It’s been a strange week: a funeral and another death. I’m getting sick of funerals – I seem to have attended rather more than my fair share over the years, but one reason for this is that at one point in my life I sang regularly in a Church choir, and we were often needed to sing at funerals. I used to enjoy that, because it felt as though the lovely old hymns and music we sang held a healing quality unlike that of words alone.
These days, losing friends and family members is very depressing. This funeral commemorated the life of an old and highly valued friend who, with his wife, lived in the same village in Mid-Devon where we used to live. Going back there for the service brought with it a host of memories. The day was bright with Autumn sunshine, warm and mellow with those unmistakable greens, golds and russet browns of trees beginning to lose their leaves.

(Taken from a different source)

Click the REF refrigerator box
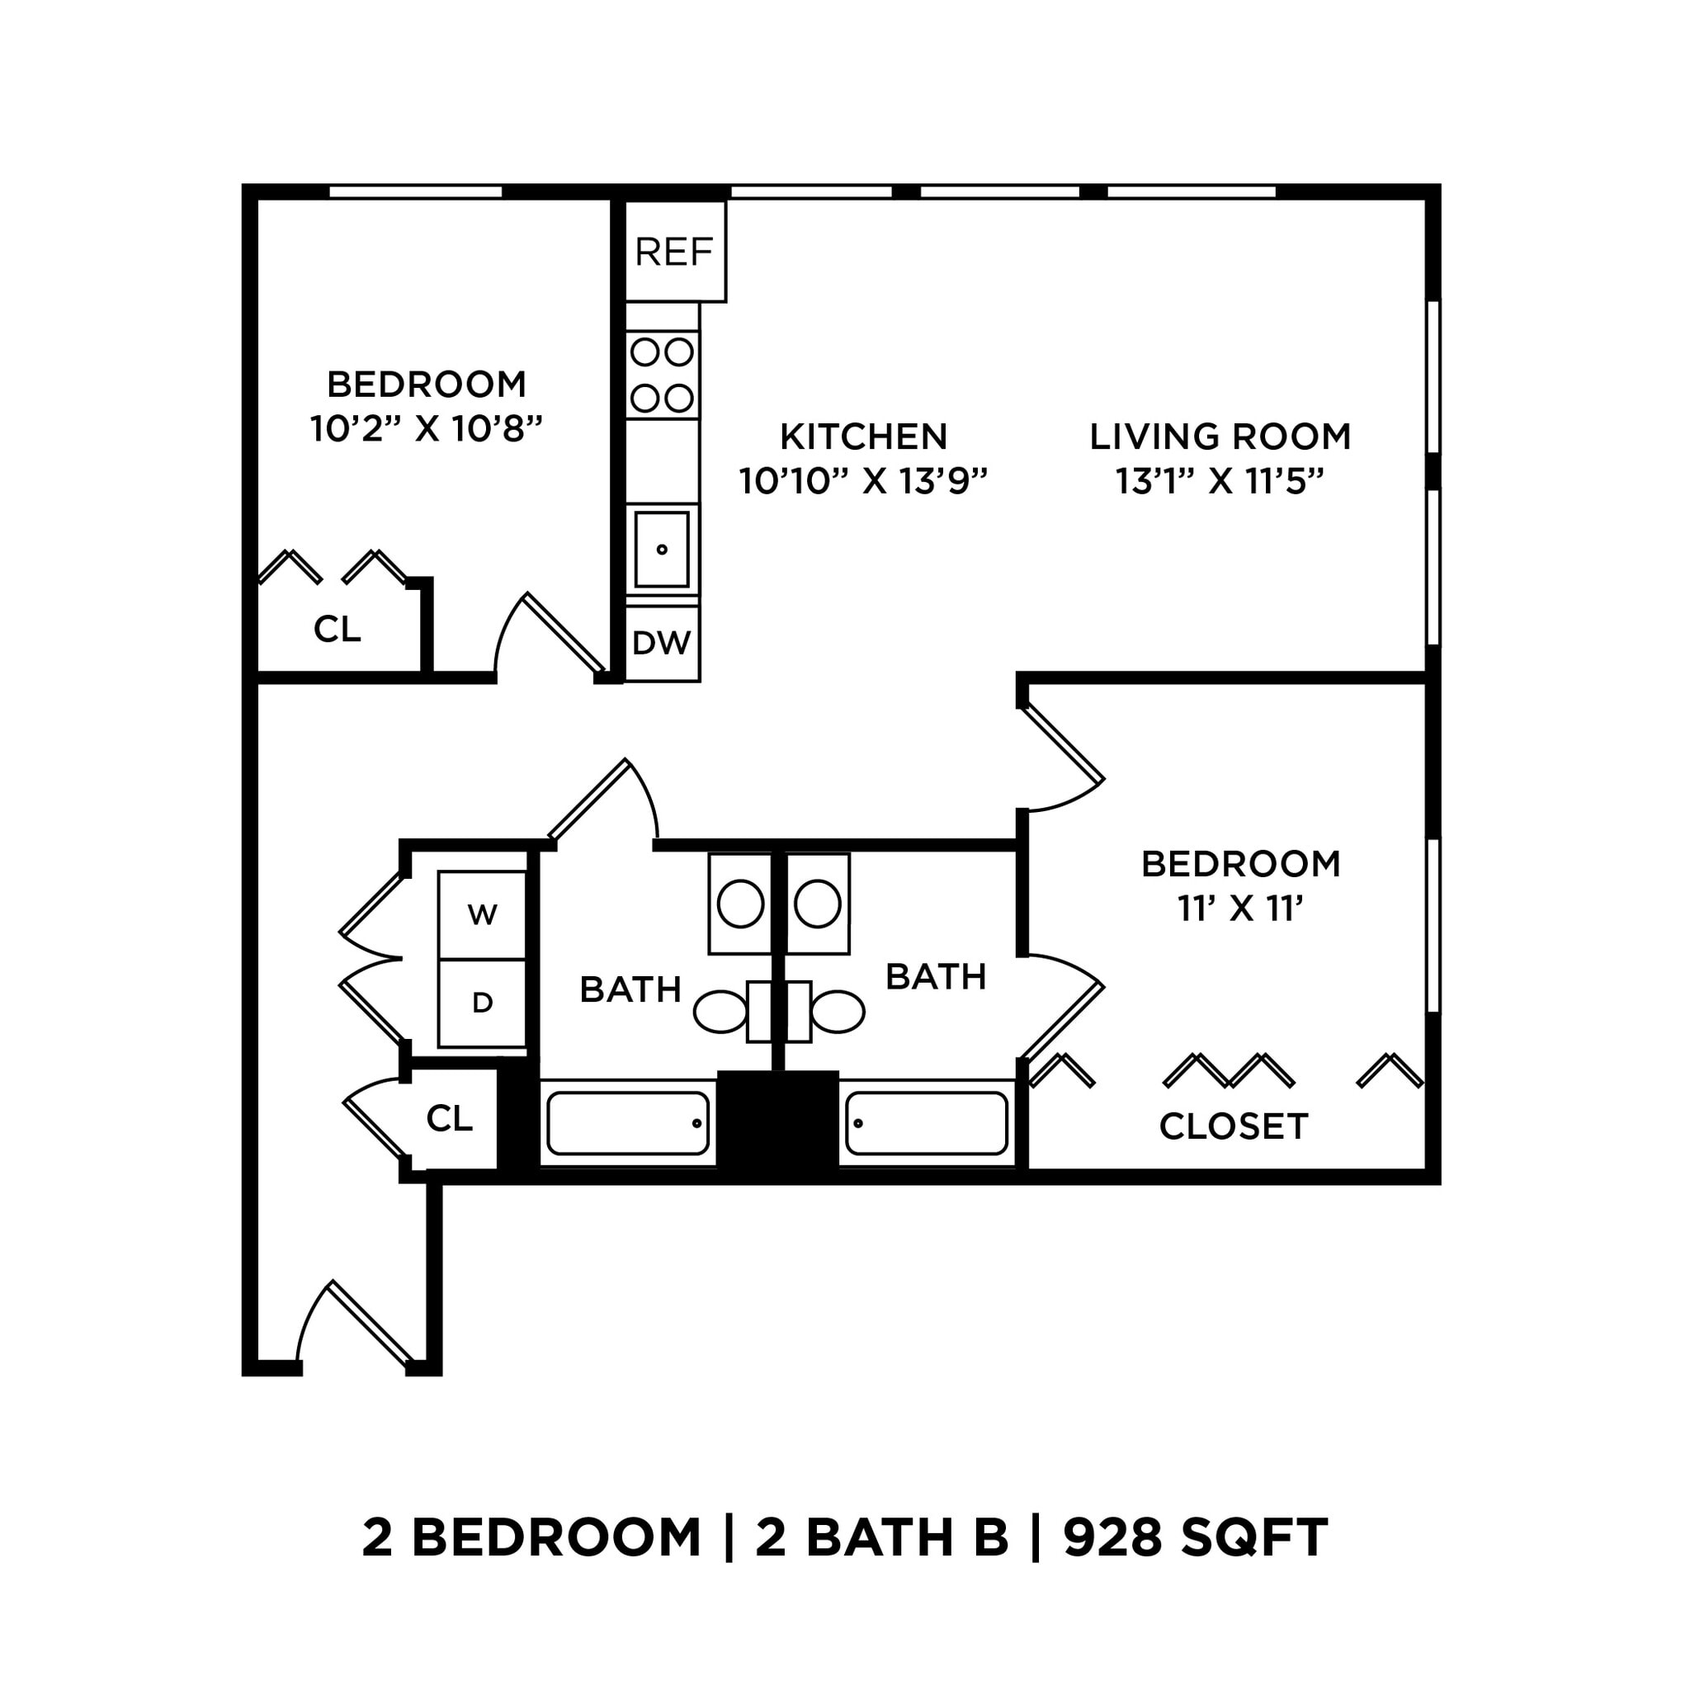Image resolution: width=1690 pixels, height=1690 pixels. tap(674, 252)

The other death has been more sombre – if this is possible. It has stirred up a past I would prefer to forget. As I said to a friend: ‘I feel as though a door in my mind has been blown open and I can’t close it.’ For two days I fretted and struggled to cope, until my husband mentioned our dear old friend and mentor Mrs S. ‘Think of her,’ he told me, ‘and what she might have said.’ And I knew exactly what she would have said, in her wonderful down-to-earth Devon tones, scolding and yet comforting: ‘Gad… stop thinking about it! Get on with your work!’
I’m not writing much at the moment. All my writing ‘energy’ went into finishing ‘Stopping Time’ which I published in September. Some ideas are stirring for another book, but such is the way of this incredible muse, I need to wait until they become clearer before I begin to set them down. In any case, I’m hoping to get my eyes sorted out before I start another book!
Final thought: if my operation is at 11.00 will the surgeon keep the two minute silence?